170GB to hold the hot 20% (calculated in §3). Modern servers ship with 256GB+ RAM, but we use 4-6 cache nodes for redundancy and to spread the 20K QPS load. Memcached or Redis both work; Redis wins if we want to also cache click counts in sorted sets.
LRU (least recently used). Hot URLs stay hot — a viral tweet's link lives in cache for days. Cold URLs naturally roll out as fresh content takes their slot. Implemented via a linked hash map / Redis LRU policy.
URLs are immutable (you can't edit where a short link points), so we only invalidate on delete/expire. The cleanup service explicitly invalidates the cache key when it expires a URL. No write-through complexity needed.
Each cache node is replicated 2× — if one dies, we lose 1/N of the hot set briefly until it gets re-fetched from DB on next read (a brief latency bump, not an outage). On startup, cache nodes don't pre-warm; they fill organically as requests come in. The first few minutes after a deploy see slightly higher DB load, then steady state.
LBs sit at three layers in our system, and each plays a slightly different role.
Public-facing LB (AWS ALB / nginx). Distributes incoming HTTPS across read and write app pods. Health-checks every 5s, evicts unhealthy pods. Terminates TLS so backend pods don't pay the crypto cost.
Client-side or sidecar LB. Uses consistent hashing on the URL hash so the same hash always goes to the same cache node — maximizing hit rate.
Cassandra/DynamoDB drivers do this themselves — the client knows the cluster topology and routes to the right shard's coordinator node.
Start with Round Robin — simple, no overhead, no state. Upgrade to Least Connections once you see one pod's CPU consistently higher than others (usually means it caught a few long-running requests and never recovered). Smart LBs also do per-pod load reporting and shift traffic away from struggling nodes proactively.
URLs have expiration_date — what happens when it passes?
Don't actively scan for expired entries — wait until a user actually requests one. On read, the app server checks the expiration; if expired, returns 404 to the user and asynchronously deletes the row. Trade-off: expired-but-unread entries linger in the DB forever, but storage is cheap and we save a giant background scan.

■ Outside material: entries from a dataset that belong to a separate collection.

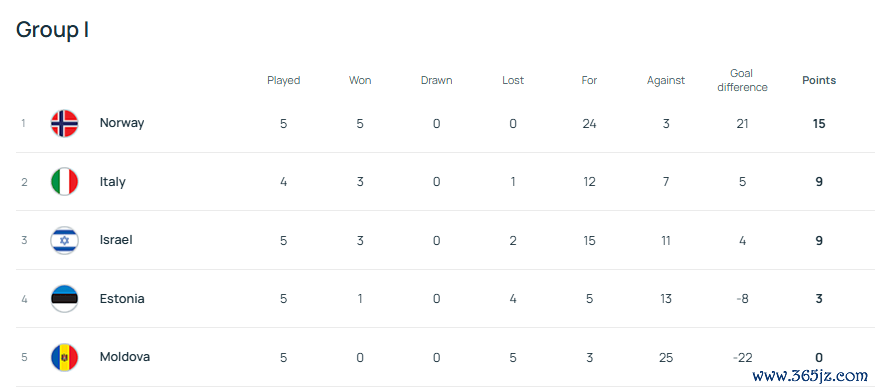Select the Against column header
875x391 pixels.
(666, 80)
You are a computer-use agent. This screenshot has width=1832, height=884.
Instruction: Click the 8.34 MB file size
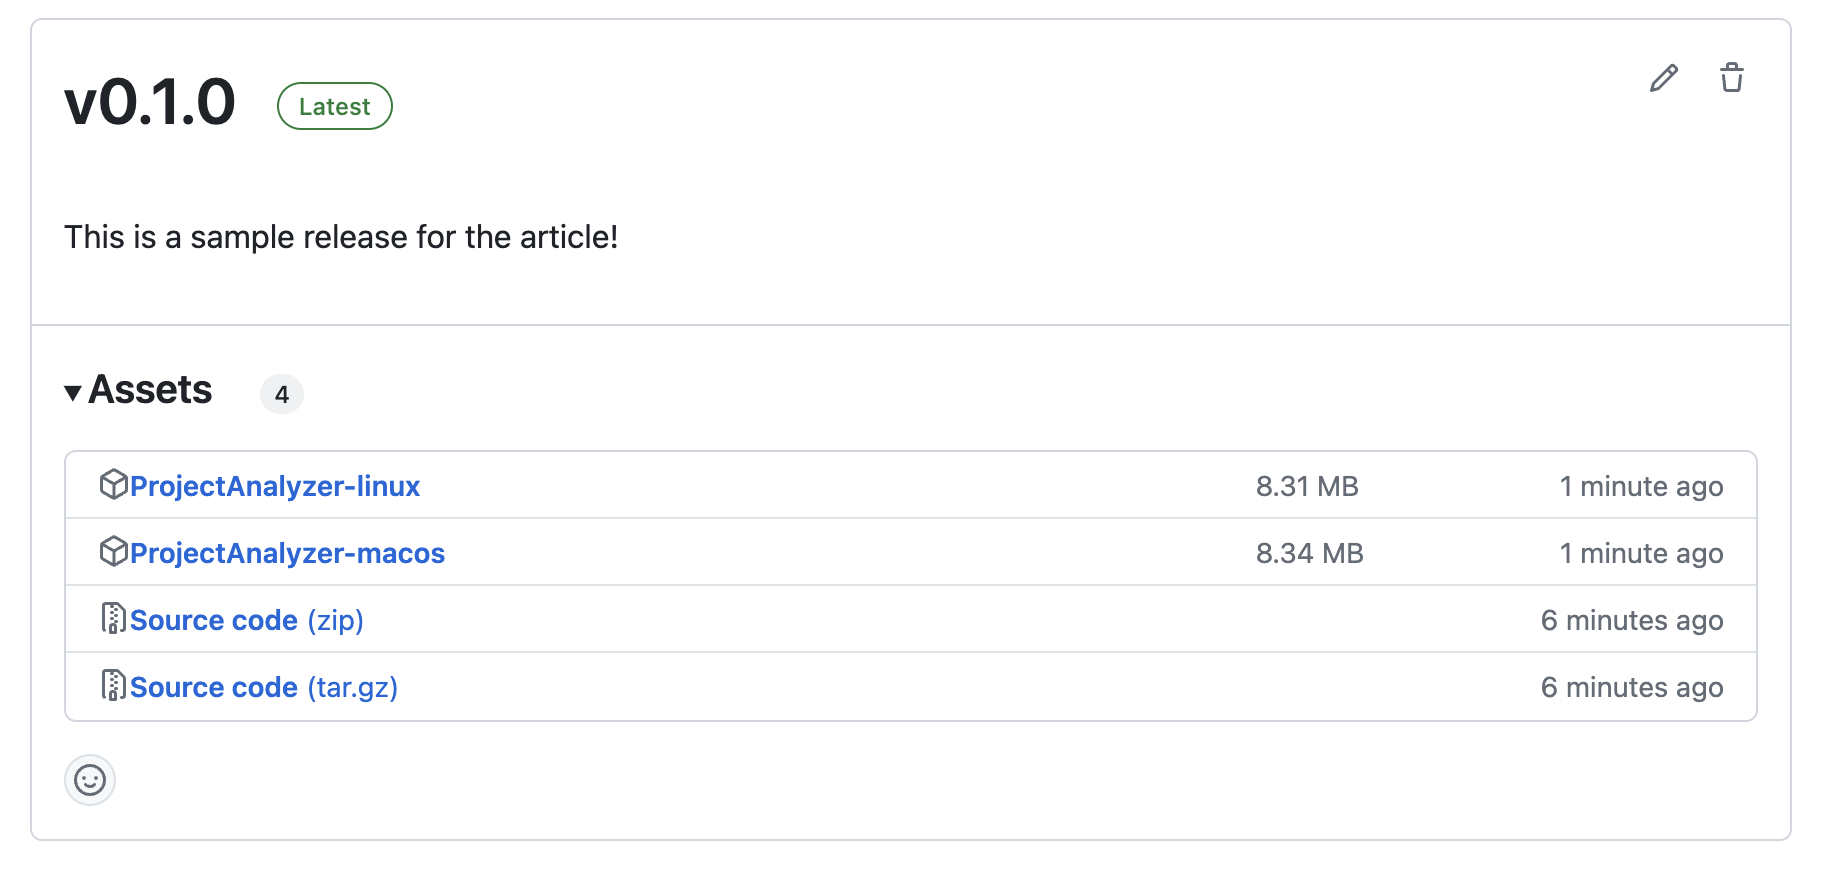pos(1310,553)
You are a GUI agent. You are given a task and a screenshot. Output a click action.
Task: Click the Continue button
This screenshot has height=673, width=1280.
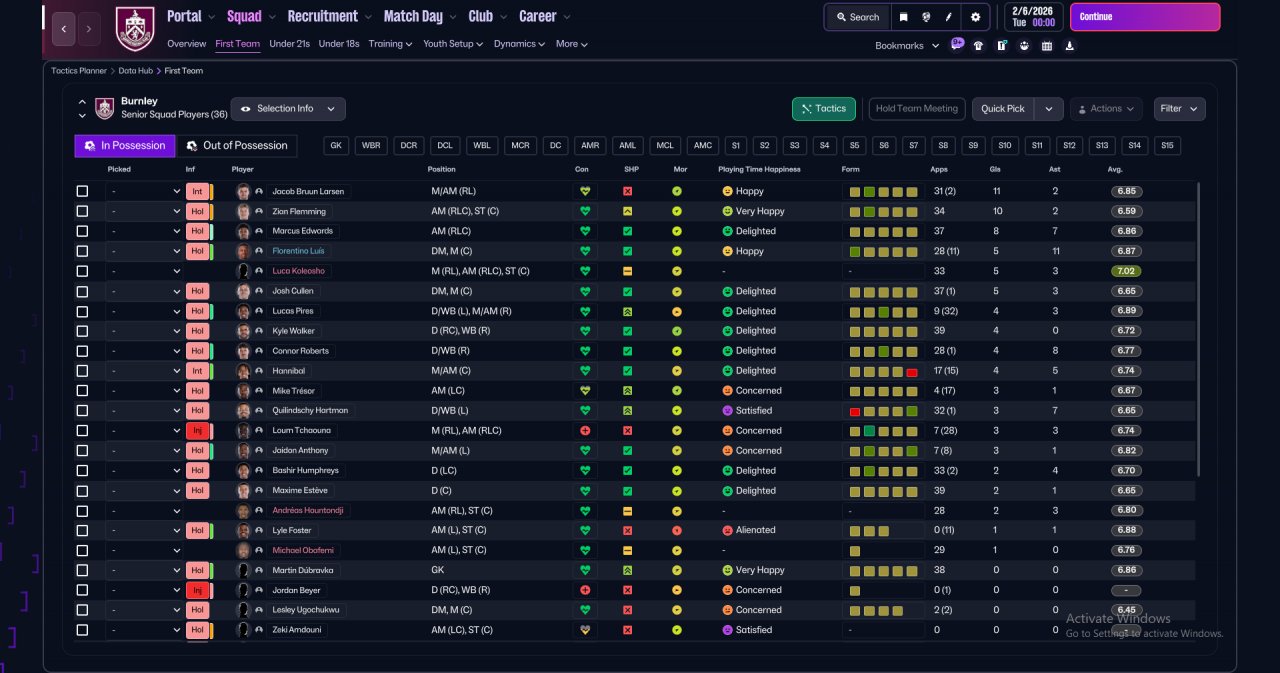(x=1145, y=17)
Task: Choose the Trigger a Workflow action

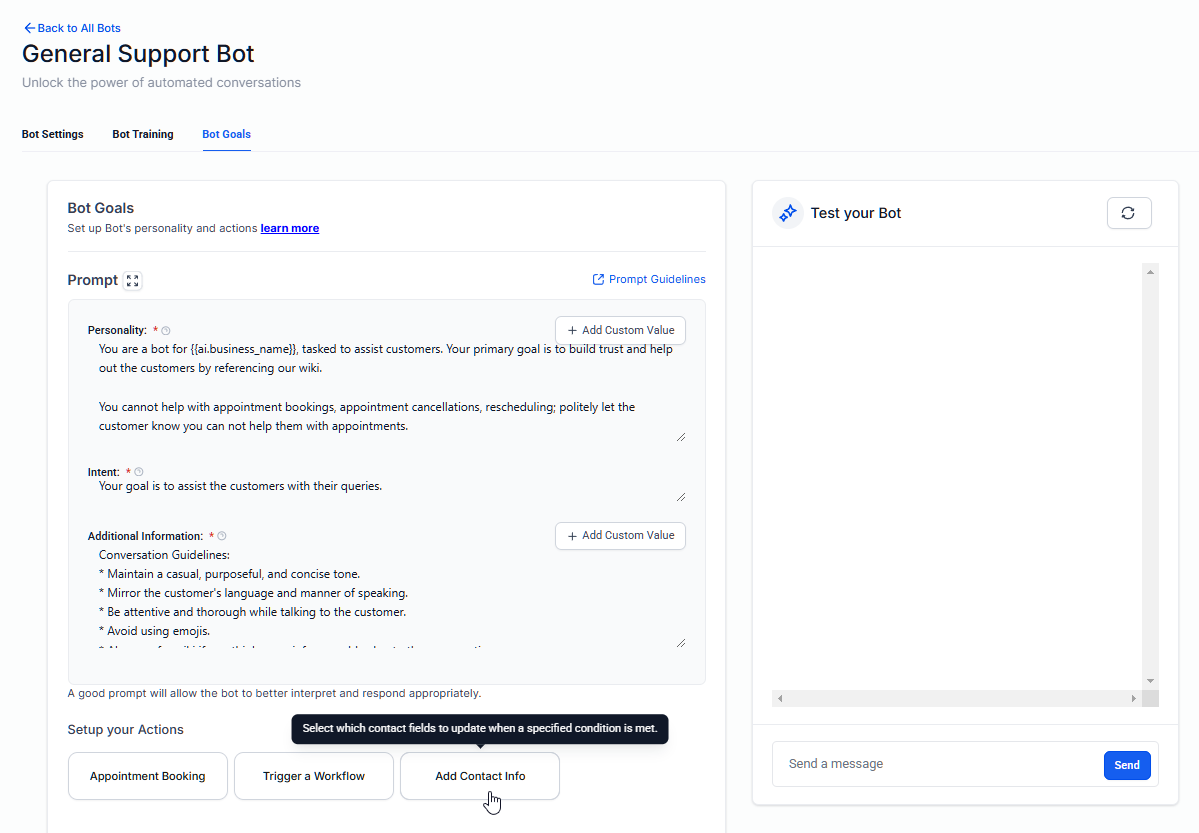Action: 314,776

A lightweight Cleanup Service ⑩ runs nightly during low-traffic windows, scanning for entries where expiration_date < now() and bulk-deleting them. Returns the freed keys to the KGS unused pool for recycling.
Two-year default expiry for free-tier URLs, configurable per request, with paid-tier URLs being permanent. Storage is cheap enough that we can also choose "never expire" as the default — most production shorteners do, because a dead link breaks user trust permanently.
Every redirect emits an async event. Naïvely doing UPDATE click_count = click_count + 1 on the URL row would melt that row for any viral link (10K writes/sec on one row = lock contention hell). Instead:
Counts that we care about (this URL got 1.2M clicks) live in Redis sorted sets — atomic ZINCRBY handles 100K writes/sec on one node. Detailed per-event data (geo, referrer, user_agent) flows to a data warehouse for ad-hoc analytics queries.
Add a visibility column: PUBLIC (anyone can resolve) or PRIVATE (only the creator + whitelisted users). On read, the app server checks the auth token against an ACL table; on mismatch, return 401 instead of 302.
Submitted URLs go through a real-time Google Safe Browsing check before being shortened. Rejected URLs return 400. Reactive: a "report abuse" link on every redirect page; reported URLs go into a moderation queue.
Per-API-key quota — 1000 URLs/hour for free tier, higher for paid. Implemented at the LB or in a dedicated rate-limiter service (token bucket in Redis). Anonymous creates require captcha.
KGS-generated keys are random 6-character base62, not sequential. An attacker can't enumerate /aaaaaa, /aaaaab, ... to discover private URLs — the keyspace is 56.8B, sparsely populated, so brute force is infeasible.